Joan Smith criticises the distortions of Robert Graves in particular, whose villainisation of the empress Livia had no historical basis whatever

Statue of Livia, the wife of the Emperor Augustus. [Getty Images] 
issue 02 November 2024

Unfortunately, She Was a Nymphomaniac must be one of the most eye-catching book titles of the year. I assumed it was just a riff on John Ford’s 17th-century tragedy ’Tis Pity She’s a Whore, but apparently it came directly from the mouth of a modern tour guide in a museum in Rome. The man was describing Julia, the daughter of the first Roman emperor Augustus, when Joan Smith stepped in. ‘Julia,’ she corrected him, ‘was not a nymphomaniac.’

The rattled guide, who conceded that he was merely following the (biased) ancient sources, may be relieved to learn that he has not been singled out. Smith, the author of the barnstorming Misogynies, takes many others to task for insensitivity in her new history of 23 women of the Julio-Claudian dynasty. Tom Holland, Guy de la Bédoyère and even Mary Beard are among the writers of popular ancient history in her firing line. 

Smith approaches the women of the early empire from a very different perspective to these historians. While she has some background in the classical world, she has spent much of her career investigating domestic abuse and violence against women in the UK today. Her general impression on researching Rome was that the situation was ever thus:

What I saw when I began to look more closely at the Julio-Claudian dynasty was a pattern of behaviour that amounts to extreme abuse: child marriage, serial rape, house arrest, exile on distant islands, forced suicide and murder.

Such behaviour is well borne out by the sources. Most of the women who feature in this book were about 14 when they married for the first time – typically men of at least 30. That life spans were generally shorter in the Roman period than today cannot always be offered as justification for such early marriages. Several Julio-Claudians lived well into their eighties.
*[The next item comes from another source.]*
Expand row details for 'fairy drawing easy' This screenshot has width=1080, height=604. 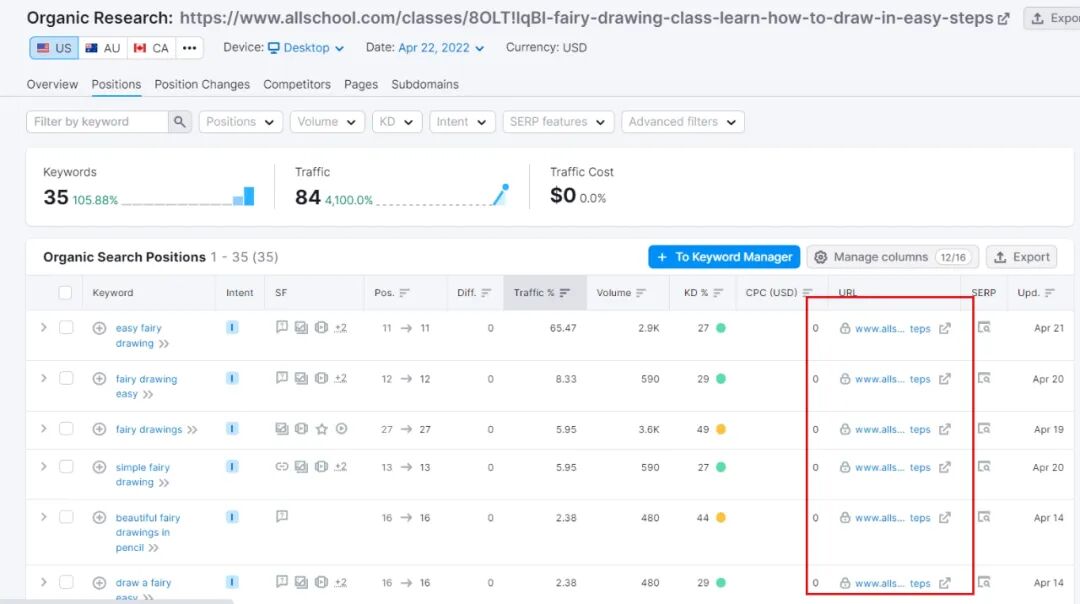[43, 379]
Julia was one of a number of women banished from Rome under accusation of committing adultery or treason.

Augustus was celebrated for ushering in the Pax Romana, but when it came to the women in his family, he was anything but peaceable. He abandoned his second wife Scribonia while she was giving birth to Julia and promptly took up with Livia, who was already married and about to give birth herself. Smith draws attention to the aggression with which he led Livia away from her husband. The verb Suetonius uses to describe the act, abducere, gives us ‘abduction’. Why is it, then, Smith asks, that male historians tend to present the couple’s relationship as either a passionate romance or a calculated act on Livia’s part?
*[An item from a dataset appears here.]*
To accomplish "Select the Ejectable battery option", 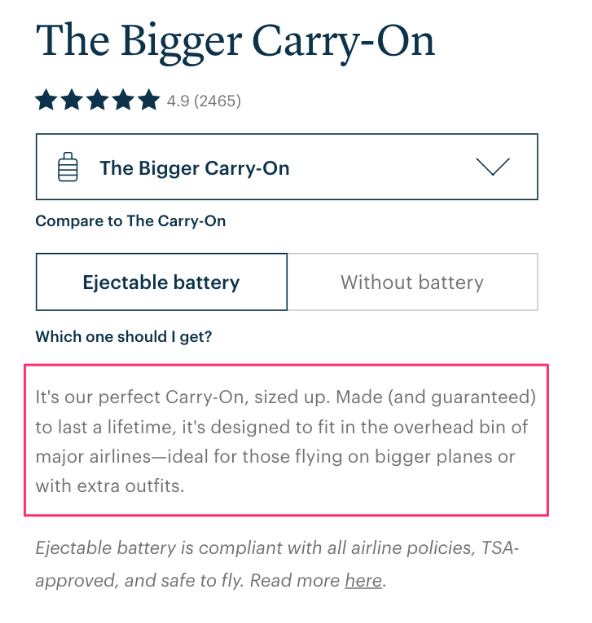I will click(x=162, y=282).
Of all classicists, Robert Graves comes in for the harshest criticism, not least for his villainisation of the empress in I, Claudius. Graves was writing fiction, of course, but Smith does well to remind us that there is no historical basis for much of what he imagined. In his loose translation of Suetonius’s Lives of the Caesars, Graves has Augustus leave Scribonia because he is tired of her ‘nagging’, which doesn’t quite capture the meaning of morum perversitatem. Smith’s criticism of Holland’s description of Scribonia as ‘a woman of frigid dignity’ is weaker. The phrase is a nod to Seneca’s gravis femina (a serious/dour woman) which Smith fails to acknowledge.
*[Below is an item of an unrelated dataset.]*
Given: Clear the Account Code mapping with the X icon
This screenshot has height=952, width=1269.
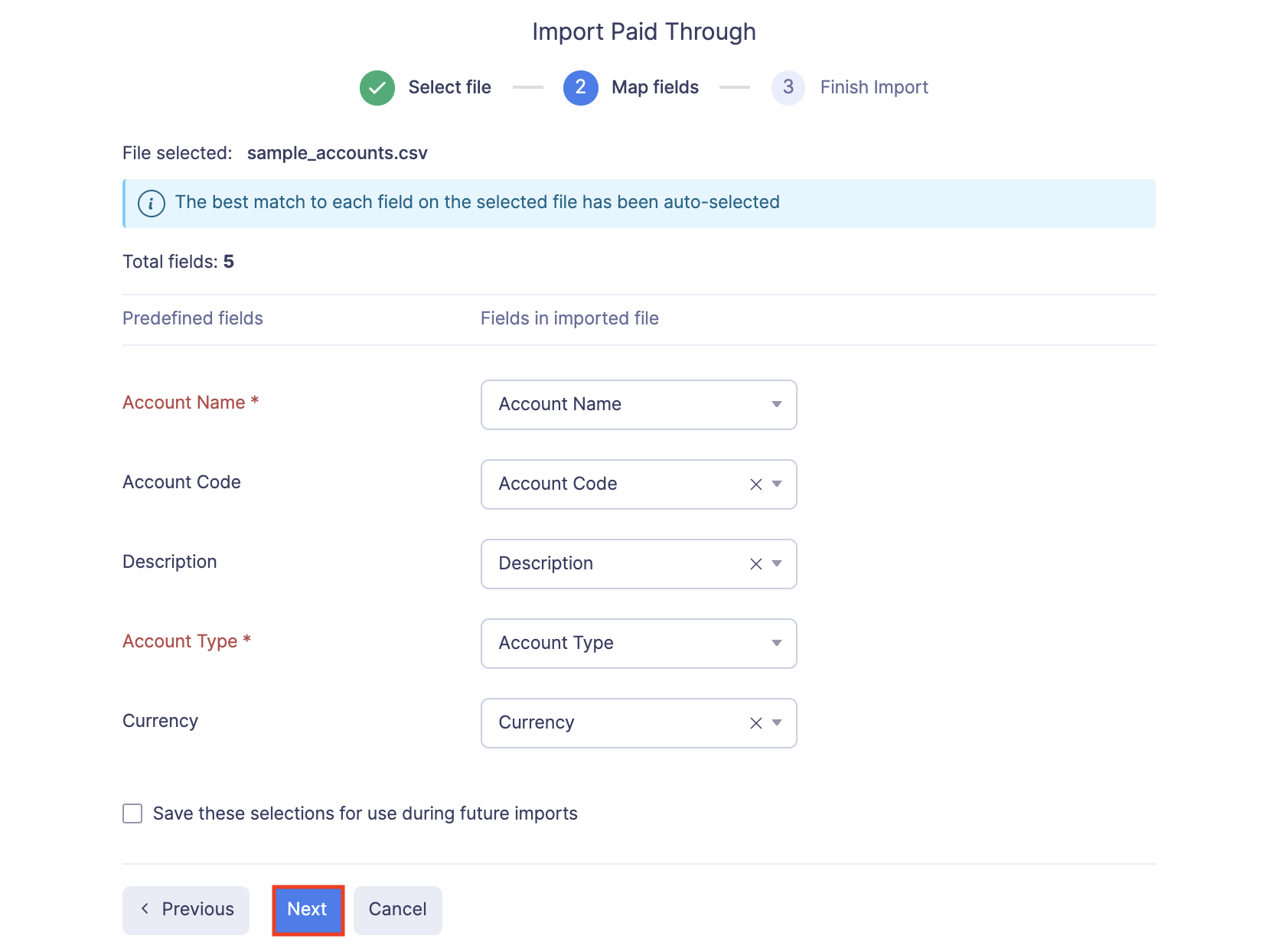Looking at the screenshot, I should (x=755, y=484).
That Smith isn’t entirely at home in the period – or sympathetic to the demands of writing narrative history or historical fiction with such complex material – can occasionally be felt. While dismissing much of what was written of the Julio-Claudian women as vituperative slander, she credits acts ascribed to the emperors that many of us would cite as equally malicious, such as Nero’s alleged murder of a constipated aunt with an overdose of laxatives. It would have strengthened her argument to have been more circumspect about the accusations levelled against the men, abusive though most of them were. 

But the book is as thought-provoking as it is provocative. Smith anticipates being criticised for applying modern standards to the past, and while she cannot entirely escape this charge, her powerful wake-up call stands. It is all too easy to recycle damaging myths from antiquity when they are so sensational, without considering the consequences. The women of the ancient world deserve our compassion and empathy. A failure to give them this may indeed reveal more about our world than we usually acknowledge. That women reporting rape in England and Wales today face little prospect of justice, with the conviction rate remaining below 2 per cent, is a sobering reminder that our societies are not so very different after all.